[Stored data entries]
################
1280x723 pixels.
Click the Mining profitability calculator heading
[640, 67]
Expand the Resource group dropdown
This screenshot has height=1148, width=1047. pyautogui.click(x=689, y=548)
################
# [Work request]
Restate the entries above, keeping every word intact.

# [Your solution]
1280x723 pixels.
Click the Mining profitability calculator heading
[640, 67]
Expand the Resource group dropdown
This screenshot has height=1148, width=1047. pyautogui.click(x=689, y=548)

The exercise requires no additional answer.